→ Work required
Present the stretch of data from its start through the line containing "Free Membership Offer (657, 140)", both ends included, as a Markdown table with the columns Row and Line. Give each line its own numbered row and leave out any blank lines.

■ ■ ■

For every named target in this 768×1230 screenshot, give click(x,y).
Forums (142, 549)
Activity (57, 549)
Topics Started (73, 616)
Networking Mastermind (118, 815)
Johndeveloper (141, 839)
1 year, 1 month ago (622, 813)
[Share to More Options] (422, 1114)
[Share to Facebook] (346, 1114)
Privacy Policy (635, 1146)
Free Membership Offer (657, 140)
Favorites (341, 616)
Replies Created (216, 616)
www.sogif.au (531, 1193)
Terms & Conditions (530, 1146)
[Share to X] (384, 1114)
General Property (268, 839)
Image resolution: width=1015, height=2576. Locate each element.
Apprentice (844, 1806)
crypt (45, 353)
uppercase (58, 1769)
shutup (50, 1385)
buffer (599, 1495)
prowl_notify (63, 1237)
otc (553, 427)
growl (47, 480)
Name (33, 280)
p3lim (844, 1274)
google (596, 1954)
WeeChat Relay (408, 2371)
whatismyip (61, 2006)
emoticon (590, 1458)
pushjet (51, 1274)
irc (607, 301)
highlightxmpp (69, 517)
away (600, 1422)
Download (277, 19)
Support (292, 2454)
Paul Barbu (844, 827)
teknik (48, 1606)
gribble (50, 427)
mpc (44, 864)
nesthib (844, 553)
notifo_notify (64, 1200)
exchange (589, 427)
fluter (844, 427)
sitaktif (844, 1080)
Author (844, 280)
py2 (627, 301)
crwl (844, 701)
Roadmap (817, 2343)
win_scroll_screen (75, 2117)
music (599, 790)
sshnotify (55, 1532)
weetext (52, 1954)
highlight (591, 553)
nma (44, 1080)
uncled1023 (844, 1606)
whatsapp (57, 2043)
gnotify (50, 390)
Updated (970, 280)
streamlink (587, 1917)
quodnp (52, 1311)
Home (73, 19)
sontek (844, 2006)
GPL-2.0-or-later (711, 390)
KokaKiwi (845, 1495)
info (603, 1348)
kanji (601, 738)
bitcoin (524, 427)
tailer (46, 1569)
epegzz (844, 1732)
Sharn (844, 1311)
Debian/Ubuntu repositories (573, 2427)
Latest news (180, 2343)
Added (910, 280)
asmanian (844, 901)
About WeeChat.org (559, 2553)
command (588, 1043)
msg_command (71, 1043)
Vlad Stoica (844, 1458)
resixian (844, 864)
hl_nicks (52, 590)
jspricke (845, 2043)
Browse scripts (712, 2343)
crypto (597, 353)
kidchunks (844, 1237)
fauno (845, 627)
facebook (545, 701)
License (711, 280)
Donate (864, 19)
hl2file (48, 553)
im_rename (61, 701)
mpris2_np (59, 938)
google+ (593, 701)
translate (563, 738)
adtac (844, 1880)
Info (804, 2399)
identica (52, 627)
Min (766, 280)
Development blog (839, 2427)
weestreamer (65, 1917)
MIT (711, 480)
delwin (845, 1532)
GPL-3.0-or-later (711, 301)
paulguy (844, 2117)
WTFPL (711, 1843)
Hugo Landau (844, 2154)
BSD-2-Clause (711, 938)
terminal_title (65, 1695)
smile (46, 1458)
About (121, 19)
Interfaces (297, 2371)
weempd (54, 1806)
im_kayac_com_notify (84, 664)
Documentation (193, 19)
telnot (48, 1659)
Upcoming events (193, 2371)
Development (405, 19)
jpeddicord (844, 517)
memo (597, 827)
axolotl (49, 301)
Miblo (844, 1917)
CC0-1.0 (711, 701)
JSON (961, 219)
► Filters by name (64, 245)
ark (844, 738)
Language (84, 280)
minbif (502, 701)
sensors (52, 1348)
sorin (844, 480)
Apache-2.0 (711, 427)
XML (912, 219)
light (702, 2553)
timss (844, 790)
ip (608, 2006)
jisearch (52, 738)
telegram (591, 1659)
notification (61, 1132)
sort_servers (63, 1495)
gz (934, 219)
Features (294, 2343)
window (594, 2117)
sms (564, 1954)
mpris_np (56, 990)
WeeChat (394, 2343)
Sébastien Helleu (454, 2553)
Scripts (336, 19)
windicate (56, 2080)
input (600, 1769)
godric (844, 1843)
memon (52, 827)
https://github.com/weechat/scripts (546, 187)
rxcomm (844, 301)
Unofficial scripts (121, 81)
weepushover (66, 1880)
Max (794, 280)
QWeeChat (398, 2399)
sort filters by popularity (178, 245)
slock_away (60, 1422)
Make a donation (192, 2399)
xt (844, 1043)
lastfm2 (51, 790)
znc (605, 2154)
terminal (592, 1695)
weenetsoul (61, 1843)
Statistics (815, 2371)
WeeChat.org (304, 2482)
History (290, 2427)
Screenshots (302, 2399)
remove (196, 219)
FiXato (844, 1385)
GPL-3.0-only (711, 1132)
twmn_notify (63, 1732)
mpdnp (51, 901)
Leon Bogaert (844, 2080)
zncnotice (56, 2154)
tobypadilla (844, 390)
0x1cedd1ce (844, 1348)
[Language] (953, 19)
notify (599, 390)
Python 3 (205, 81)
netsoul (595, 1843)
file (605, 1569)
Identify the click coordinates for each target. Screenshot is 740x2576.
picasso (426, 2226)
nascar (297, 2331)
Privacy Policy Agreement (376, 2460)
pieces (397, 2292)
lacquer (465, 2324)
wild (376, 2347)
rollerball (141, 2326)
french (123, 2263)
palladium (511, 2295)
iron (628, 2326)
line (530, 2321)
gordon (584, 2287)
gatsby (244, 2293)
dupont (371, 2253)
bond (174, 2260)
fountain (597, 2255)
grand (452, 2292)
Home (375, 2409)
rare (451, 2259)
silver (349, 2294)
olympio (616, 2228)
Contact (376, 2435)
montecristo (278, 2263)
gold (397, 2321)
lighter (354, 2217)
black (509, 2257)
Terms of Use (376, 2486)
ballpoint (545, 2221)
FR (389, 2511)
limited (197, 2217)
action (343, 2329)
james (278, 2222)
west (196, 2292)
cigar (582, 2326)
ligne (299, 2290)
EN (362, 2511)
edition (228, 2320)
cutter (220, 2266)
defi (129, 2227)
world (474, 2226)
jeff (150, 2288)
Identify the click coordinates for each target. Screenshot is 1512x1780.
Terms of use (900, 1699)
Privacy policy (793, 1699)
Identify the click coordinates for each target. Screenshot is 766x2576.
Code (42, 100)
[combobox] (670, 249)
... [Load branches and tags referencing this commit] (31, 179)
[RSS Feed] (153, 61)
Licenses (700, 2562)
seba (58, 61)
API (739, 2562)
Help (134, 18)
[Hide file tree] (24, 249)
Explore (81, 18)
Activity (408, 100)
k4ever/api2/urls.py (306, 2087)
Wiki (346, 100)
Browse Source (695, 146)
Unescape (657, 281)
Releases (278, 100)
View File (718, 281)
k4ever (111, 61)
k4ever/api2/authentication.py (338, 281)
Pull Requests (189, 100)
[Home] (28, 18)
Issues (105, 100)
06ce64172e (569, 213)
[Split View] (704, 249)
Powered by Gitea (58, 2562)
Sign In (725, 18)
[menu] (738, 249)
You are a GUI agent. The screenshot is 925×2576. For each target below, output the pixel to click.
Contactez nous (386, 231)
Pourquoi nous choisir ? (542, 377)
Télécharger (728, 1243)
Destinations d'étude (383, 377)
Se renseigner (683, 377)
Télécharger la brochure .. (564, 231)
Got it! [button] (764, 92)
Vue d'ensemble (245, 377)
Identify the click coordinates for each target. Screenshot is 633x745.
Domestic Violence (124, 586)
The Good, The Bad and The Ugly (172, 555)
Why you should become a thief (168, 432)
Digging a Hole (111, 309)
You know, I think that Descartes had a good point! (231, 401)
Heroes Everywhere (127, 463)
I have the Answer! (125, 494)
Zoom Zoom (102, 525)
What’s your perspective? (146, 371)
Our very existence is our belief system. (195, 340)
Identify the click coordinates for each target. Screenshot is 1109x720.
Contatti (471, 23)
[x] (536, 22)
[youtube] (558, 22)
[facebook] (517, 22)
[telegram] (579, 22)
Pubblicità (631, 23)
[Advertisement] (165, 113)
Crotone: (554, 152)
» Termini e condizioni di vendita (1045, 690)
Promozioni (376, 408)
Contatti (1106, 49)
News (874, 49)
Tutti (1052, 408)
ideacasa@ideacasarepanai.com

■ ■ ■

→ Exercise response
| Row | Line |
|---|---|
| 1 | For every named target in this 768×1230 screenshot, give click(x,y). |
| 2 | Forums (142, 549) |
| 3 | Activity (57, 549) |
| 4 | Topics Started (73, 616) |
| 5 | Networking Mastermind (118, 815) |
| 6 | Johndeveloper (141, 839) |
| 7 | 1 year, 1 month ago (622, 813) |
| 8 | [Share to More Options] (422, 1114) |
| 9 | [Share to Facebook] (346, 1114) |
| 10 | Privacy Policy (635, 1146) |
| 11 | Free Membership Offer (657, 140) |